Sec-Fetch-Dest: empty
Sec-Fetch-Mode: cors
Sec-Fetch-Site: same-origin
User-Agent: Mozilla/5.0 (Windows NT 10.0; Win64; x64) AppleWebKit/537.36 (KHTML, like Gecko) Chrome/109.0.0.0 Safari/537.36
Access to fetch at 'localhost:9000/' (redirected from 'localhost:8080/login') from origin 'localhost:9000' has been blocked by CORS policy: No 'Access-Control-Allow-Origin' header is present on the requested resource. If an opaque response serves your needs, set the request's mode to 'no-cors' to fetch the resource with CORS disabled.
@Configuration
public class SecurityConfig {
@Bean
public SecurityFilterChain configuration(HttpSecurity http) throws Exception {
return http
.csrf(csrf -> csrf.disable())
.cors(Customizer.withDefaults())
// Requests authorization
.authorizeHttpRequests(authorize -> authorize
.requestMatchers("/login").permitAll()
.anyRequest().authenticated())
// Login page config
.formLogin(form -> form
.loginPage("http://localhost:9000/auth/login")

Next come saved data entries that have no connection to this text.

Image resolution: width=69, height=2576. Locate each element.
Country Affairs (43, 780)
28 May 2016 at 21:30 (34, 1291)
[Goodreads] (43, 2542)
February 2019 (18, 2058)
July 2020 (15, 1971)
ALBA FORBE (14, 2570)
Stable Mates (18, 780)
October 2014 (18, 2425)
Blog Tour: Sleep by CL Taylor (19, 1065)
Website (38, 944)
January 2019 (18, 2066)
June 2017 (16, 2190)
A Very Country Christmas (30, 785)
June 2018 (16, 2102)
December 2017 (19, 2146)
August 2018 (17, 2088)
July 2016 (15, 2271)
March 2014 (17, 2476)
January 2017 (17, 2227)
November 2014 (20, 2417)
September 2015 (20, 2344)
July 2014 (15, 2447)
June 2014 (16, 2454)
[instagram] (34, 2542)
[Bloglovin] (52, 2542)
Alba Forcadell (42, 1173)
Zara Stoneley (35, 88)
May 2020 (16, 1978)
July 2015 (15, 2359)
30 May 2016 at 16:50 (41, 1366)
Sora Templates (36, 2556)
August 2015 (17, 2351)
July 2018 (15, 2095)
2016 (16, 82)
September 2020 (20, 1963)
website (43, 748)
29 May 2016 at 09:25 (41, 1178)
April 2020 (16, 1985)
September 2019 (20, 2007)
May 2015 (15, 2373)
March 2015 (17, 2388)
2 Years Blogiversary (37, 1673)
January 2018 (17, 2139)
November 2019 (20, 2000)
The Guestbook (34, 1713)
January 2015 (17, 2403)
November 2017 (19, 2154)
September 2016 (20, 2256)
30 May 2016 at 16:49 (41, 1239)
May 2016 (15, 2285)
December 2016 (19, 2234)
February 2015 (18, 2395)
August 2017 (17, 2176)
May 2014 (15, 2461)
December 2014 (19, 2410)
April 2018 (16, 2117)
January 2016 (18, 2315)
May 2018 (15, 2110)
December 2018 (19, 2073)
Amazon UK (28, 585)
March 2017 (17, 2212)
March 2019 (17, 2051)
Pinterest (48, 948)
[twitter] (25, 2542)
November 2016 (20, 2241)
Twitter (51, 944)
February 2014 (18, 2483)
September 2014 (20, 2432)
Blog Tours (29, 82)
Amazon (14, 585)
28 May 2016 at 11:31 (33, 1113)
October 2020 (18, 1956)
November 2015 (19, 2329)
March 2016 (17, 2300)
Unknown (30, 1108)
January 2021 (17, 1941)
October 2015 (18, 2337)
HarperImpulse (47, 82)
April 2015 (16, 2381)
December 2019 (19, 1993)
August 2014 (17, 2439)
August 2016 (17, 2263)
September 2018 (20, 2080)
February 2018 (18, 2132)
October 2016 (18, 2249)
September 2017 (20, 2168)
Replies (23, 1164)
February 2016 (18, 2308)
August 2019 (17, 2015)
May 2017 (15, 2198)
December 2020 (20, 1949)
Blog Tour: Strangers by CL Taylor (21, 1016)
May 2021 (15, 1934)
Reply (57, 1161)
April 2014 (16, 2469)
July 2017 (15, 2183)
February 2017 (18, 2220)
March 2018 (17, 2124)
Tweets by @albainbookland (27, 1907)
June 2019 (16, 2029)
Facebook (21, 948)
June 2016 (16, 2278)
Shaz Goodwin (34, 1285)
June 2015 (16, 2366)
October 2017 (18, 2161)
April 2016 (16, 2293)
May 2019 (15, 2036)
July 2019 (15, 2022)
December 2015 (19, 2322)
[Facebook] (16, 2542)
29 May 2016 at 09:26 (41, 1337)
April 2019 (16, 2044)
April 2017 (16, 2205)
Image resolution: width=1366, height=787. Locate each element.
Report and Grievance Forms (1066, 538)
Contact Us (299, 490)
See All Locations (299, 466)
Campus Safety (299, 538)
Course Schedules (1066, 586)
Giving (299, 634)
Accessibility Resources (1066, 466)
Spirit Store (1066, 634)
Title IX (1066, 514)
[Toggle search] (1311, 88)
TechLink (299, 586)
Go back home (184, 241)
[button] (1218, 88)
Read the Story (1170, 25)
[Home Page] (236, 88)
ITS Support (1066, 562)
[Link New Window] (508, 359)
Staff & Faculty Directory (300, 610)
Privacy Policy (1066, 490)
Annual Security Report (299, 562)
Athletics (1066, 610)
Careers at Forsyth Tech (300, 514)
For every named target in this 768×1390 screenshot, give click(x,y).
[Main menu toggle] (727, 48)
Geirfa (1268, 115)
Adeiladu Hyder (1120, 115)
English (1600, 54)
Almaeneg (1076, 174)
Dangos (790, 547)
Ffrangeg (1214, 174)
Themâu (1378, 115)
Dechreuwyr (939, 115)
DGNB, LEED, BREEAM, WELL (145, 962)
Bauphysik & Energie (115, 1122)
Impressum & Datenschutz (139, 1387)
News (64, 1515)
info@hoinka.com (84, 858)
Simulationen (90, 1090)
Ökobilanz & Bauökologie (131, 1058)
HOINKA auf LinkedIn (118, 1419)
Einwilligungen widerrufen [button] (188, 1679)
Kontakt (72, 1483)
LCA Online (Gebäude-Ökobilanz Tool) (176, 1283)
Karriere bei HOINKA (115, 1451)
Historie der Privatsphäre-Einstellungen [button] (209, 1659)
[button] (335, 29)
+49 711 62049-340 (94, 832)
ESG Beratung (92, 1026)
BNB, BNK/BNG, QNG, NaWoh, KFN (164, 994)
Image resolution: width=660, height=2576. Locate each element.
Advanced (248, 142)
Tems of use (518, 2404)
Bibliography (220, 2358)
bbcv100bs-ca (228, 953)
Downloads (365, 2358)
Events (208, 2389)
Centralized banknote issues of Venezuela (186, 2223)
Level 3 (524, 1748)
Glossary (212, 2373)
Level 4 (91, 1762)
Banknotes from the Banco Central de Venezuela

.loginProcessingUrl("/login")
.defaultSuccessUrl("http://localhost:9000", true)
.permitAll())
.httpBasic(Customizer.withDefaults())
.build();
}
}
@Configuration
public class CorsConfig {
@Bean
CorsConfiguration corsConfiguration() {
CorsConfiguration configuration = new CorsConfiguration();
configuration.setAllowedOrigins(Arrays.asList("http://localhost:9000/"));
configuration.setAllowedMethods(Arrays.asList("GET", "POST", "DELETE"));
configuration.setAllowedHeaders(Arrays.asList("Content-Type", "X-XSRF-TOKEN", "Authorization"));
configuration.setAllowCredentials(true);
return configuration;
}
@Bean
public CorsConfigurationSource corsConfigurationSource() {
UrlBasedCorsConfigurationSource source = new UrlBasedCorsConfigurationSource();
source.registerCorsConfiguration("/**", corsConfiguration());
return source;
}
}
Solved this issue for myself a long time ago, so I don't remember all the details and can't provide very precise answer. But I hope this will help.
Changed my approach. It is probably not a good practice to have your back-end to handle redirects on the front end (at least when you have a separate front end like React JS). It is better to separate concerns and follow single-responsibility principle. So instead of using Spring Security to redirect user after login, my app is now sending a login request from front end to back end, and if login is successful - then I am using actual front end to navigate to desired page. Without Spring Security sending a redirection request to front end.
HTTP requests from localhost behave a bit differently than general requests. I think the issue was that some information, like some header (perhaps the Origin header), is missing or incomplete when making requests from localhost, so it was blocked by CORS on the front end. This is not really an issue, but rather how localhost HTTP requests are working. But again, I can't be sure.